Rewrite the material below with "screen assistant" in place of every "GUI agent", and change nothing else.

Collection entries
•••••

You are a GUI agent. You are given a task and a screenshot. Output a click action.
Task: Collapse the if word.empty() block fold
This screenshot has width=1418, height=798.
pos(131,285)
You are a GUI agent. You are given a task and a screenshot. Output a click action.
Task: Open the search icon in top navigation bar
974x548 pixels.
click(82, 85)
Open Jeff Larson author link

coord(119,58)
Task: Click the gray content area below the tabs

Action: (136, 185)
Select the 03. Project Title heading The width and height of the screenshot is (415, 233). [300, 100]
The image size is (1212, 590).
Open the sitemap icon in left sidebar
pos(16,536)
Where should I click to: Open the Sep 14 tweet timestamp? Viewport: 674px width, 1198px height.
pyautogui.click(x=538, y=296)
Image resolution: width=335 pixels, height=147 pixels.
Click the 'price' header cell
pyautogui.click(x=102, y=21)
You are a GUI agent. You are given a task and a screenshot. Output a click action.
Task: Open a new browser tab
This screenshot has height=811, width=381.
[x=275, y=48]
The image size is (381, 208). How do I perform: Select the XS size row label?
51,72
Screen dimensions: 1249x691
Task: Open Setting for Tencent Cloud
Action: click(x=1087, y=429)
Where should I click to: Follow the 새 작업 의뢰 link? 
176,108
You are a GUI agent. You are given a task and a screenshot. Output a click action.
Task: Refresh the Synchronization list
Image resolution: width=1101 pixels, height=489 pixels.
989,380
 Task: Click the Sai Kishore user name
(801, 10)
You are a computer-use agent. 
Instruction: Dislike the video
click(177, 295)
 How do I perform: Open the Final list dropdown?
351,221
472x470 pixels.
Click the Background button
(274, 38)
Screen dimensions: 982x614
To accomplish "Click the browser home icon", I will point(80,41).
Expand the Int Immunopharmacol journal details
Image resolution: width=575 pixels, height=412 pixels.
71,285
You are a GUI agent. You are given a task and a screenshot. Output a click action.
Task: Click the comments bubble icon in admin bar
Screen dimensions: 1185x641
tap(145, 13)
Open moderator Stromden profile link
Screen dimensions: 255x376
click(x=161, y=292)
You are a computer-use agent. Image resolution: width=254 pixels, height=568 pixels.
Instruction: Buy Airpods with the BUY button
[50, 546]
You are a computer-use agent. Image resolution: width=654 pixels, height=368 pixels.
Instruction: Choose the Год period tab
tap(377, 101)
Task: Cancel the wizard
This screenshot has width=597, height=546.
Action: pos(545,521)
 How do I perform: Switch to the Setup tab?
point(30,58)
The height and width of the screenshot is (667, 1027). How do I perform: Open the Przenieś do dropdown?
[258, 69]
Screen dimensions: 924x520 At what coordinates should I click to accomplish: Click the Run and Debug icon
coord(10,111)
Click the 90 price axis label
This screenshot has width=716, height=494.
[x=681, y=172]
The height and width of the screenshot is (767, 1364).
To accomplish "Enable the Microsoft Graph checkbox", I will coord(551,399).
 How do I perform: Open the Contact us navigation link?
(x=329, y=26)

•••••

**The reply**
You are a screen assistant. You are given a task and a screenshot. Output a click action.
Task: Collapse the if word.empty() block fold
This screenshot has width=1418, height=798.
pos(131,285)
You are a screen assistant. You are given a task and a screenshot. Output a click action.
Task: Open the search icon in top navigation bar
974x548 pixels.
click(82, 85)
Open Jeff Larson author link

coord(119,58)
Task: Click the gray content area below the tabs

Action: (136, 185)
Select the 03. Project Title heading The width and height of the screenshot is (415, 233). [300, 100]
The image size is (1212, 590).
Open the sitemap icon in left sidebar
pos(16,536)
Where should I click to: Open the Sep 14 tweet timestamp? Viewport: 674px width, 1198px height.
pyautogui.click(x=538, y=296)
Image resolution: width=335 pixels, height=147 pixels.
Click the 'price' header cell
pyautogui.click(x=102, y=21)
You are a screen assistant. You are given a task and a screenshot. Output a click action.
Task: Open a new browser tab
This screenshot has height=811, width=381.
[x=275, y=48]
The image size is (381, 208). How do I perform: Select the XS size row label?
51,72
Screen dimensions: 1249x691
Task: Open Setting for Tencent Cloud
Action: click(x=1087, y=429)
Where should I click to: Follow the 새 작업 의뢰 link? 
176,108
You are a screen assistant. You are given a task and a screenshot. Output a click action.
Task: Refresh the Synchronization list
Image resolution: width=1101 pixels, height=489 pixels.
989,380
 Task: Click the Sai Kishore user name
(801, 10)
You are a computer-use agent. 
Instruction: Dislike the video
click(177, 295)
 How do I perform: Open the Final list dropdown?
351,221
472x470 pixels.
Click the Background button
(274, 38)
Screen dimensions: 982x614
To accomplish "Click the browser home icon", I will point(80,41).
Expand the Int Immunopharmacol journal details
Image resolution: width=575 pixels, height=412 pixels.
71,285
You are a screen assistant. You are given a task and a screenshot. Output a click action.
Task: Click the comments bubble icon in admin bar
Screen dimensions: 1185x641
tap(145, 13)
Open moderator Stromden profile link
Screen dimensions: 255x376
click(x=161, y=292)
You are a computer-use agent. Image resolution: width=254 pixels, height=568 pixels.
Instruction: Buy Airpods with the BUY button
[50, 546]
You are a computer-use agent. Image resolution: width=654 pixels, height=368 pixels.
Instruction: Choose the Год period tab
tap(377, 101)
Task: Cancel the wizard
This screenshot has width=597, height=546.
Action: pos(545,521)
 How do I perform: Switch to the Setup tab?
point(30,58)
The height and width of the screenshot is (667, 1027). How do I perform: Open the Przenieś do dropdown?
[258, 69]
Screen dimensions: 924x520 At what coordinates should I click to accomplish: Click the Run and Debug icon
coord(10,111)
Click the 90 price axis label
This screenshot has width=716, height=494.
[x=681, y=172]
The height and width of the screenshot is (767, 1364).
To accomplish "Enable the Microsoft Graph checkbox", I will coord(551,399).
 How do I perform: Open the Contact us navigation link?
(x=329, y=26)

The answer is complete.